Excerpt:
>>>
The following code runs a very simple lm()
and tries to summarise the results (factor level, coefficient) in a small data frame:
df <- data.frame(star_sign = c("Aries", "Taurus", "Gemini", "Cancer", "Leo", "Virgo", "Libra", "Scorpio", "Sagittarius", "Capricorn", "Aquarius", "Pisces"),
y = c(1.1, 1.2, 1.4, 1.3, 1.8, 1.6, 1.4, 1.3, 1.2, 1.1, 1.5, 1.3))
levels(df$star_sign) #alphabetical order
# fit a simple linear model
my_lm <- lm(y ~ 1 + star_sign, data = df)
summary(my_lm) # intercept is based on first level of factor, aquarius
# I want the levels to work properly 1..12 = Aries, Taurus...Pisces so I'm going to redefine the factor levels
df$my_levels <- c("Aries", "Taurus", "Gemini", "Cancer", "Leo", "Virgo", "Libra", "Scorpio", "Sagittarius", "Capricorn", "Aquarius", "Pisces")
df$star_sign <- factor(df$star_sign, levels = df$my_levels)
my_lm <- lm(y ~ 1 + star_sign_, data = df)
summary(my_lm) # intercept is based on first level of factor which is now Aries
# but for my model fit I want the reference level to be Virgo (because reasons)
df$star_sign_2 <- relevel(df$star_sign, ref = "Virgo")
my_lm <- lm(y ~ 1 + star_sign_2, data = df)
summary(my_lm)
df_results <- data.frame(factor_level = names(my_lm$coefficients), coeff = my_lm$coefficients )
# tidy up
rownames(df_results) <- 1:12
df_results$factor_level <- as.factor(gsub("star_sign_2", "", df_results$factor_level))
<<<
Data excerpts:
>>>
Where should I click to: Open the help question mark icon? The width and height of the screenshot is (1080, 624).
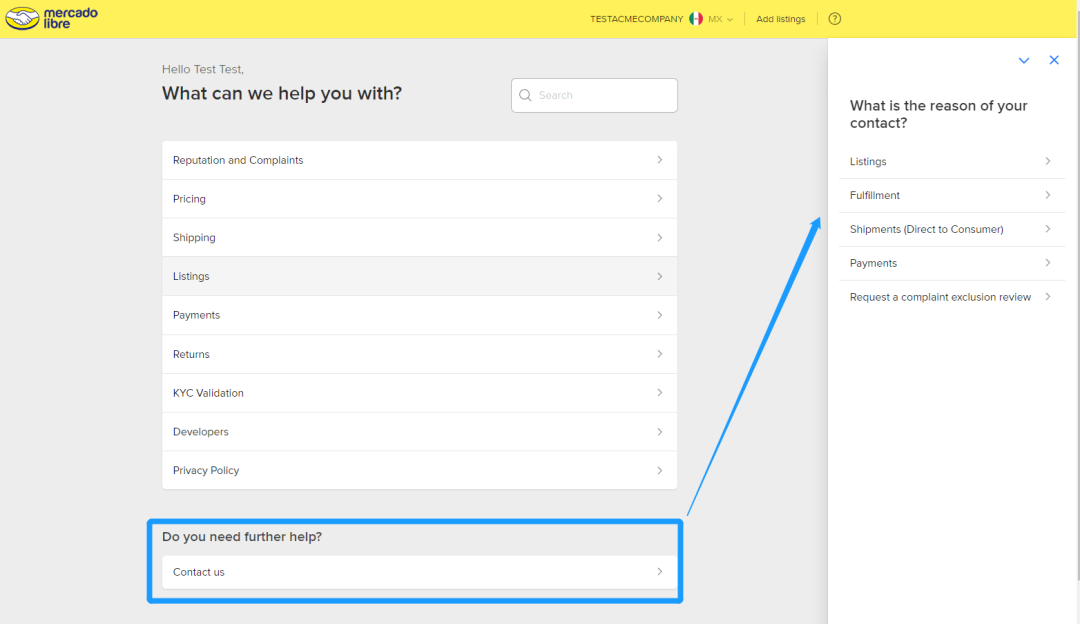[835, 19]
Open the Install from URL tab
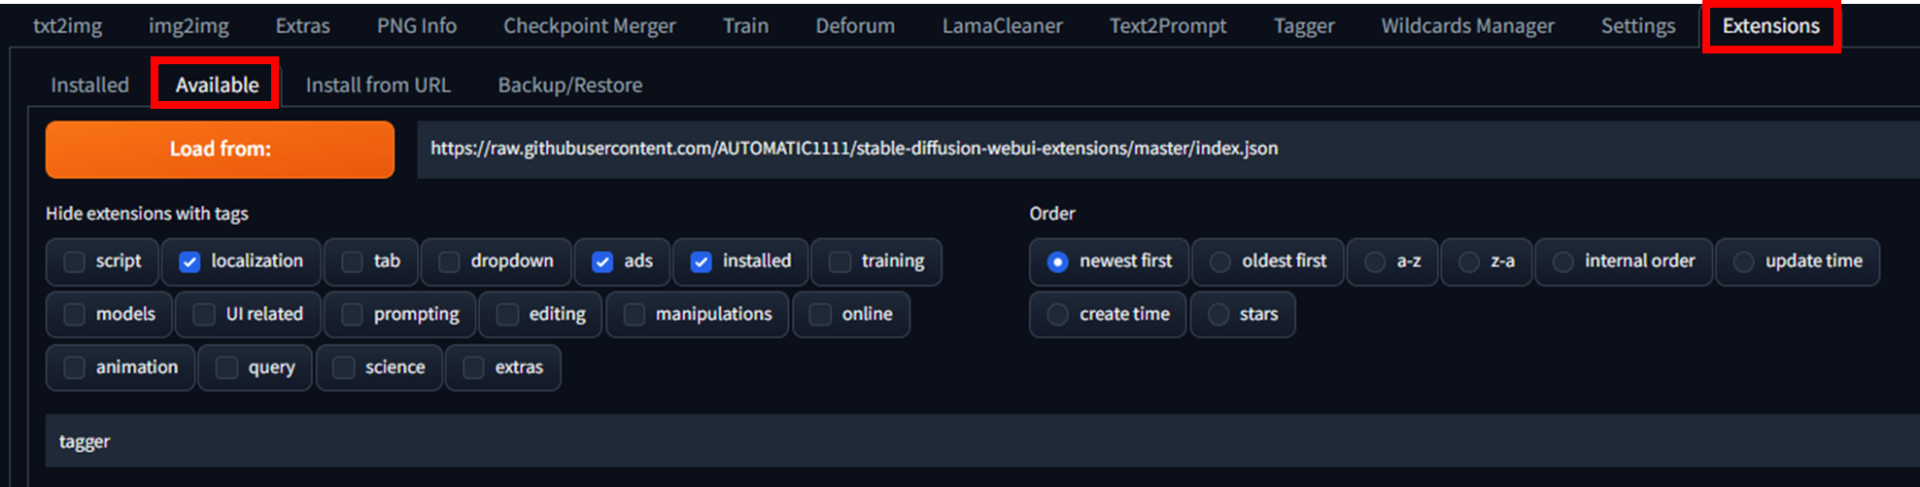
<<<
>>>
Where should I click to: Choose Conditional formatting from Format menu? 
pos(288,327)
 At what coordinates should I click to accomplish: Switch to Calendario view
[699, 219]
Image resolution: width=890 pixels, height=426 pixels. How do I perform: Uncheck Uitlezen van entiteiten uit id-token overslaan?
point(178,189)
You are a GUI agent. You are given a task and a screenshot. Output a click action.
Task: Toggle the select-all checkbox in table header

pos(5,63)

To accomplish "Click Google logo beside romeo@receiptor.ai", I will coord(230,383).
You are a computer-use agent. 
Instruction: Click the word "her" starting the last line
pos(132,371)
<<<
>>>
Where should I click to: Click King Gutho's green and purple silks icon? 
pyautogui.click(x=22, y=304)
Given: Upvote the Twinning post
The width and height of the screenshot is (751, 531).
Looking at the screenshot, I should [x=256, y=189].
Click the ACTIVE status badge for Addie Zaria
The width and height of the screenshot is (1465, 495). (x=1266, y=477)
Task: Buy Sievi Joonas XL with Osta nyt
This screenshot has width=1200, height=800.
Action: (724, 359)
<<<
Work instructions:
1 > Using the R linear-model code, say whether each statement agrees with it, answering yes or no and quoting the deciding words: (a) the last model uses Virgo as its reference level; (b) the comment on the first summary says the intercept is based on Aries; (c) the row names of df_results are set to the numbers 1 through 12.
2 > Write what follows in the R linear-model code, picking up after its last line.

Task-by-task outputs:
1 >
(a) Yes: "df$star_sign_2 <- relevel(df$star_sign, ref = "Virgo")"
(b) No: "intercept is based on first level of factor, aquarius"
(c) Yes: "rownames(df_results) <- 1:12"

2 >
# change label of "(Intercept)" to "Virgo"
df_results$factor_level <- plyr::revalue(df_results$factor_level, c("(Intercept)" = "Virgo"))
levels(df_results$factor_level) # the levels are alphabetical + Virgo at the front (not same as display order from lm)
The factor levels aren't in the right order: I want to sort df_results
so that the star signs appear in the same order as they do originally (Aries, Taurus...Pisces), as captured in the df$my_levels
column. I don't think I have a good understanding of manipulating factors and their labels/levels, etc. so I'm struggling to know how to do this.
Also this is quite a long-winded and clumsy bit of code. Are there more concise ways to do this sort of thing?
Thank you.
(ps mathematically the model is obviously trivial, but that's ok for these purposes - I'm just interested in how to manipulate the outputs)